**Text section**
━━━━━━━━

Q COSTA RICA – The materials being spewed out by the Turrialba volcano are chemically similar to those of the previous eruptive cycle, dating back to 1864.
In 1863, Danish naturalist Anders Sandow Oersted reported cracks where smoke and vapor emanated from the colossus, while traveler Karl Hoffman described a column of smoke rising high and visible from the Irazu volcano.
And Alexander von Frantzius, also a naturalist, said he saw “flames shooting out of the volcano” and his colleague, Henri Pittier, reported that the ash ejected by the Turrialba reached San Jose, Greece and Atenas.
Does it sound familiar?
As the volcano today behaves in a similar way it did a hundred fifty years ago, during the 1864-1866 eruptive period, volcanologists see two possible scenarios: two more years of ash and gas or an eruption that could reach 7,000 metres (4 miles high) high.

━━━━━━━━

(Stored data entries)
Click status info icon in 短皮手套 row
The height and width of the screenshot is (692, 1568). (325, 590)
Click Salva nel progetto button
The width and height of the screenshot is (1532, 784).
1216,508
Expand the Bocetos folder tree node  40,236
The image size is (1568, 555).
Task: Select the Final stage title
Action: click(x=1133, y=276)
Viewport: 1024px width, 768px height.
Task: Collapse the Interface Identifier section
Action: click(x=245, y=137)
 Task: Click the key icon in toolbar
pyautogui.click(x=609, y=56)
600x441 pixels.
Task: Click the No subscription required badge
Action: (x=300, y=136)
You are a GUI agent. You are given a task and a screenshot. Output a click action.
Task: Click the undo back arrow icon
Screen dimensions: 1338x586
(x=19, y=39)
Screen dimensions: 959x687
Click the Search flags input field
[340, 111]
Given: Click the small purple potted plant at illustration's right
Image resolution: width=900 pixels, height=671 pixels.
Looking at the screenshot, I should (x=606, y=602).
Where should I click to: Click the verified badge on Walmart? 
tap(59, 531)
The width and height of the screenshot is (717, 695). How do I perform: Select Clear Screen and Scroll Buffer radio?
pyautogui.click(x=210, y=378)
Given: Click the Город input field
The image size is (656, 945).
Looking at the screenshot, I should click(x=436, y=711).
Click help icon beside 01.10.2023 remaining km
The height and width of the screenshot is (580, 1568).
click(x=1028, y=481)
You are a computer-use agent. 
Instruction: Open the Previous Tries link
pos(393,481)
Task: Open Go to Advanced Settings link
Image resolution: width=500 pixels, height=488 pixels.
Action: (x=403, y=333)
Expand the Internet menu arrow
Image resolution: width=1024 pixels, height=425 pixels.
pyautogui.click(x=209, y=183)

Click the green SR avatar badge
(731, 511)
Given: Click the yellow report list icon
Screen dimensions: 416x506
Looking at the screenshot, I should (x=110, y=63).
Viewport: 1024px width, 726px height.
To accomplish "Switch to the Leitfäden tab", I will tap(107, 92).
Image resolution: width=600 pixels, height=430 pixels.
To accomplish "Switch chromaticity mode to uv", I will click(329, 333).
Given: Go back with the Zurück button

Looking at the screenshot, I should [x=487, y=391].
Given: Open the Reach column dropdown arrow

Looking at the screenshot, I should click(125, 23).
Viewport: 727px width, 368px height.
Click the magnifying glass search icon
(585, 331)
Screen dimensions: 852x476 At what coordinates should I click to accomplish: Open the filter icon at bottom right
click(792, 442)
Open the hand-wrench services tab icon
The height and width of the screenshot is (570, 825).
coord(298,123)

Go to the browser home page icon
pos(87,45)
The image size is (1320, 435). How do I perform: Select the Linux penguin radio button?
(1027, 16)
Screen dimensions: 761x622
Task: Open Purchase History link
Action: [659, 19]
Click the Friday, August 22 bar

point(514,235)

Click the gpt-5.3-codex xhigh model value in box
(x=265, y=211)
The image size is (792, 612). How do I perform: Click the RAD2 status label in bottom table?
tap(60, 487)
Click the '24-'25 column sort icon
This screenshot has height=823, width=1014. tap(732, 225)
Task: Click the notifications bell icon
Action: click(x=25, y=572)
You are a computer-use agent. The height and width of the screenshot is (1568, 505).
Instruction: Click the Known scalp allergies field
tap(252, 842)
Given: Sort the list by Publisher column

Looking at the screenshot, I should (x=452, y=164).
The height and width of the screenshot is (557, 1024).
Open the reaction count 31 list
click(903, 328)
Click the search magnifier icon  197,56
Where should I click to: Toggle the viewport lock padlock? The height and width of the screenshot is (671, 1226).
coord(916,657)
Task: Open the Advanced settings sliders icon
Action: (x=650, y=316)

━━━━━━━━

**Tasks to carry out**
1. Which people are named in the Turrialba volcano text?
2. Reproduce word for word the part of the Turrialba volcano text between "Q COSTA RICA" and "miles high) high.", inclusive.

**Answers provided**
1. Anders Sandow Oersted, Karl Hoffman, Alexander von Frantzius, Henri Pittier

2.
Q COSTA RICA – The materials being spewed out by the Turrialba volcano are chemically similar to those of the previous eruptive cycle, dating back to 1864.
In 1863, Danish naturalist Anders Sandow Oersted reported cracks where smoke and vapor emanated from the colossus, while traveler Karl Hoffman described a column of smoke rising high and visible from the Irazu volcano.
And Alexander von Frantzius, also a naturalist, said he saw “flames shooting out of the volcano” and his colleague, Henri Pittier, reported that the ash ejected by the Turrialba reached San Jose, Greece and Atenas.
Does it sound familiar?
As the volcano today behaves in a similar way it did a hundred fifty years ago, during the 1864-1866 eruptive period, volcanologists see two possible scenarios: two more years of ash and gas or an eruption that could reach 7,000 metres (4 miles high) high.